The Administration for Community Living estimates the average duration of long-term care need at 3 years, though 20% of people require care for more than 5 years. Women face a longer average need than men — approximately 3.7 years versus 2.2 years — a gap that significantly affects financial planning models.

Key Takeaway: A private nursing home room now costs an average of $108,405 per year according to Genworth’s Cost of Care data. With a typical care duration of 3 years, total exposure exceeds $300,000 — a figure that redefines long-term care insurance retirement as a core budget item, not an optional add-on.
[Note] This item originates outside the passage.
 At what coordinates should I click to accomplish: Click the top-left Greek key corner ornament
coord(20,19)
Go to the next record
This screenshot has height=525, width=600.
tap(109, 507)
How Does Traditional Long-Term Care Insurance Work?

Traditional long-term care insurance pays a daily or monthly benefit when the insured can no longer perform a defined number of Activities of Daily Living (ADLs) — such as bathing, dressing, or eating — or has a severe cognitive impairment. Policies typically cover home care, assisted living, memory care, and nursing homes.
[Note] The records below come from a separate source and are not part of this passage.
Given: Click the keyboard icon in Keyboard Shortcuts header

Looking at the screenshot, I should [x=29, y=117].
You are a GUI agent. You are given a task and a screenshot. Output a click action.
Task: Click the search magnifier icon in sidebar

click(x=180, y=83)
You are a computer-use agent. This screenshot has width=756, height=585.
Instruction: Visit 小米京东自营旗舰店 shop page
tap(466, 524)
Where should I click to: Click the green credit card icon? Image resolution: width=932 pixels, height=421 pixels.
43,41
Premiums are locked in at the age of purchase and based on health status. Buying at age 55 costs significantly less than waiting until 65. The American Association for Long-Term Care Insurance (AALTCI) reports that a 55-year-old couple in good health can expect to pay around $3,050 per year combined for a policy with a $165,000 initial pool of benefits per person.

The Problem of Premium Increases

One of the most cited risks with traditional long-term care insurance retirement planning is premium instability. Insurers including Unum, Transamerica, and Genworth have implemented rate increases of 20–90% on legacy blocks of policies over the past decade. Regulators in most states require approval for increases, but they are rarely denied entirely.

Hybrid policies — which combine life insurance or an annuity with a long-term care benefit rider — have emerged as a more stable alternative. These products from carriers like Lincoln Financial, OneAmerica, and Pacific Life allow a single lump-sum or limited-pay premium structure with no risk of ongoing rate increases.

Key Takeaway: A 55-year-old couple purchasing traditional long-term care insurance pays roughly $3,050 per year combined per the AALTCI’s 2025 cost benchmarks. Hybrid policies eliminate rate-increase risk but require a larger upfront capital commitment — a trade-off that retirement planners increasingly favor for clients with assets to deploy.

What Does Self-Funding Long-Term Care Actually Require?

Self-funding means using personal savings, investments, or home equity to pay for long-term care costs directly — without insurance. It is a viable strategy, but only for a narrow segment of retirees. Most Certified Financial Planners (CFPs) and fee-only advisors set the threshold at a liquid portfolio of $2 million or more, excluding primary residence equity.

At a 4% withdrawal rate — the benchmark established by the Trinity Study and still referenced by planners today — a $2 million portfolio generates $80,000 per year. That barely covers assisted living costs in high-cost states like California, New York, or Massachusetts, where rates run 30–50% above the national average.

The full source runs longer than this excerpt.